[[ Source records open ]]

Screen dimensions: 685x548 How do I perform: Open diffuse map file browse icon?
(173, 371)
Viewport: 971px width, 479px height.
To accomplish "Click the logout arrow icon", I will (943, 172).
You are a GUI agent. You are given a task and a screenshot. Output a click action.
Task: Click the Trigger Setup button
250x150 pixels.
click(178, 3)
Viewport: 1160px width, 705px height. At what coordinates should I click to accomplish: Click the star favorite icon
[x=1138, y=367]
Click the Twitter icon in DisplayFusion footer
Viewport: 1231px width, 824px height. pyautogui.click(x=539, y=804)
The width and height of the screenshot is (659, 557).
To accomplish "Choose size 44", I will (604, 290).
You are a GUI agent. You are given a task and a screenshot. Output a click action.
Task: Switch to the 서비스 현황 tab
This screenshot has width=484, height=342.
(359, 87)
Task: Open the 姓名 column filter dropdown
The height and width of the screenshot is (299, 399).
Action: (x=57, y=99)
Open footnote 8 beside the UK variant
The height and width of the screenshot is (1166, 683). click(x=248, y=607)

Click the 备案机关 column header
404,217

[[ Source records closed ]]

- [What the exercise asks]
Return all lines of the material that have "will" in them.

- [Answer space]
To accomplish "Click the logout arrow icon", I will (943, 172).
To accomplish "Choose size 44", I will (604, 290).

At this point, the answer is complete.